====== Record extracts ======

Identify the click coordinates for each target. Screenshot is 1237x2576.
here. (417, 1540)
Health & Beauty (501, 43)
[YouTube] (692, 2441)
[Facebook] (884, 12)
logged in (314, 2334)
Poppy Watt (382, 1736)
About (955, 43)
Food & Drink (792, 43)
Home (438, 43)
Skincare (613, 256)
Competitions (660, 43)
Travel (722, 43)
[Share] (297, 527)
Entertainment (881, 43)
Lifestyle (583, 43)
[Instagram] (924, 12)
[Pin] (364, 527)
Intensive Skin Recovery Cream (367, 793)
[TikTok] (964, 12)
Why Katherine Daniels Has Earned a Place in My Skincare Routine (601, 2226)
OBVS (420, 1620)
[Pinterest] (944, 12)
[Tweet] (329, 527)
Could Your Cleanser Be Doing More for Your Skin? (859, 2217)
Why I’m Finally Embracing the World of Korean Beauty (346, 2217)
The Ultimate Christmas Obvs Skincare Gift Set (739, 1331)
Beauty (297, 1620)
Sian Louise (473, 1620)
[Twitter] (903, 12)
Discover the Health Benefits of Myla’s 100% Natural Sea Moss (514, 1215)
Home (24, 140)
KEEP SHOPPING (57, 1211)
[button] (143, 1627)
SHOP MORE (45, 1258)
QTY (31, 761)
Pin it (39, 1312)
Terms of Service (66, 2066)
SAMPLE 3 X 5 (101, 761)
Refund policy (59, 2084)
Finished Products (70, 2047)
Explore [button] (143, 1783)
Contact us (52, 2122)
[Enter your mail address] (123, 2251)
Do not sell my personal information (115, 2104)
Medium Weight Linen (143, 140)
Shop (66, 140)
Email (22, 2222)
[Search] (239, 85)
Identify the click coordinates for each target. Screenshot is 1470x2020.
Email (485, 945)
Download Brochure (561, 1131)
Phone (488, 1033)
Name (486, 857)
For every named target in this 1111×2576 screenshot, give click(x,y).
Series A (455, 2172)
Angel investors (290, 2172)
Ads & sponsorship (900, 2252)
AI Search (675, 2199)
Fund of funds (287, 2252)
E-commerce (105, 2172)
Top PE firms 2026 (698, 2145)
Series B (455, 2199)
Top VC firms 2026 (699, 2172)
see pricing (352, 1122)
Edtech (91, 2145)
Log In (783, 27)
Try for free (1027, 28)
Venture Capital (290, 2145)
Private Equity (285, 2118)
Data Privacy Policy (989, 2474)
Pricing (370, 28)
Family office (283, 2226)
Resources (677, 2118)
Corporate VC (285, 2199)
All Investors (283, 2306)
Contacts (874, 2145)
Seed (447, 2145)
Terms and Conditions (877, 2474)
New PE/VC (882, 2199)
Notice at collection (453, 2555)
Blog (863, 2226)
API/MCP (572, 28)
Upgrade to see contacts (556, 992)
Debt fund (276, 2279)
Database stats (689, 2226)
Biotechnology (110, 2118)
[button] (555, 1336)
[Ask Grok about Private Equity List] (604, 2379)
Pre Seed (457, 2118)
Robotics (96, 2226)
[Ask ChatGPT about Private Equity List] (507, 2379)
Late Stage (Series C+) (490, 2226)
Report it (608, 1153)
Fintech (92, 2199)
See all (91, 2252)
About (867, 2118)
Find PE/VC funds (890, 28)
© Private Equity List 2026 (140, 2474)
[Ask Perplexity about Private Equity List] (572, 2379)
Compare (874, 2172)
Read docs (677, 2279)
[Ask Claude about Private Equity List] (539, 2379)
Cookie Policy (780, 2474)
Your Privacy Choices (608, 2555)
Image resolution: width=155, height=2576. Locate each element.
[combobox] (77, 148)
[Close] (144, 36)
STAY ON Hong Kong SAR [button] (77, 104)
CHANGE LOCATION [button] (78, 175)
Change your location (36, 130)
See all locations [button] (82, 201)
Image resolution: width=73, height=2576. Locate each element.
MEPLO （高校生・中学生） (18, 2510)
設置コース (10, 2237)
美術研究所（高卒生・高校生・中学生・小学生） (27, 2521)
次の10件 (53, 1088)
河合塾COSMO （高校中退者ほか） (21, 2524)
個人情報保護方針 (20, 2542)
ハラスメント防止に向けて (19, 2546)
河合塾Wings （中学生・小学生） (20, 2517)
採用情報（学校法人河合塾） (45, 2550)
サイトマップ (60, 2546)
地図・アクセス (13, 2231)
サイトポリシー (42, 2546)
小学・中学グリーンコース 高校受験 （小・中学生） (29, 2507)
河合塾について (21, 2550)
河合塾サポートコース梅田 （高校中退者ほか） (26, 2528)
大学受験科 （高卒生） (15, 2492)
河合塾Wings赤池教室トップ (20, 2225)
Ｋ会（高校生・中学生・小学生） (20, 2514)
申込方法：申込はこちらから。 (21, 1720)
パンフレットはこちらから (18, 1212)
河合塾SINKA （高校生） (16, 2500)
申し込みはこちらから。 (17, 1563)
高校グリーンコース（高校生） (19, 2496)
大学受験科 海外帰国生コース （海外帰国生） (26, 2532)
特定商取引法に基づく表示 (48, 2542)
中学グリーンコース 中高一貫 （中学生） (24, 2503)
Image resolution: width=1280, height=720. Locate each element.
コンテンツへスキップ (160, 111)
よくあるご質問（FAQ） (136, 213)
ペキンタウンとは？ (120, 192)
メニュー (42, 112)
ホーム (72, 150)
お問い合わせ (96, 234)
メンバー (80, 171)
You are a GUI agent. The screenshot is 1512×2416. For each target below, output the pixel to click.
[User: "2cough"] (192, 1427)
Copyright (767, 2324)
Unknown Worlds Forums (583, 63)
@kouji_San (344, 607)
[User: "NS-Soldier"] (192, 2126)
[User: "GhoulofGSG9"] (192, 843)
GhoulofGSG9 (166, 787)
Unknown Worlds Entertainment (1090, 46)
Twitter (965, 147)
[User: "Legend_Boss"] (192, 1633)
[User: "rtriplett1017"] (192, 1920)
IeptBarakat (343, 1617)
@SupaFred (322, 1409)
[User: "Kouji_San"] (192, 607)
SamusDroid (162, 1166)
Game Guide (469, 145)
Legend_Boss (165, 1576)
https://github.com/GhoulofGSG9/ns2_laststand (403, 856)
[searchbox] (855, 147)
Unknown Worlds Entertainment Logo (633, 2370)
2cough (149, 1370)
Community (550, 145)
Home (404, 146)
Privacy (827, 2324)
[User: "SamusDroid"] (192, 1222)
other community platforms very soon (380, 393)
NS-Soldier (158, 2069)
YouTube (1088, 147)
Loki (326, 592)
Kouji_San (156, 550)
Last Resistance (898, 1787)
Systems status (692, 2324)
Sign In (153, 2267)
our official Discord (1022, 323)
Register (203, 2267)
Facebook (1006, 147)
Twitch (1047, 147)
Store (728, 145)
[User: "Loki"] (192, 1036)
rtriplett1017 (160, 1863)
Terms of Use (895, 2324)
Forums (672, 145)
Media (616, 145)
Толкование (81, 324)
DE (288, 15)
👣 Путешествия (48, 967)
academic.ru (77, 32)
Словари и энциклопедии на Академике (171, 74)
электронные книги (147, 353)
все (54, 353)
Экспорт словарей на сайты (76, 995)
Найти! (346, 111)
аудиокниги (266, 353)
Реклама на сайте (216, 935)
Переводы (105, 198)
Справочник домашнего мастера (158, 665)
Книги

======

Every line with "target" in it should be copied from the entries.

#### Problem solution
Identify the click coordinates for each target. Screenshot is 1237x2576.
Identify the click coordinates for each target. Screenshot is 1470x2020.
For every named target in this 1111×2576 screenshot, give click(x,y).
You are a GUI agent. The screenshot is 1512×2416. For each target below, output the pixel to click.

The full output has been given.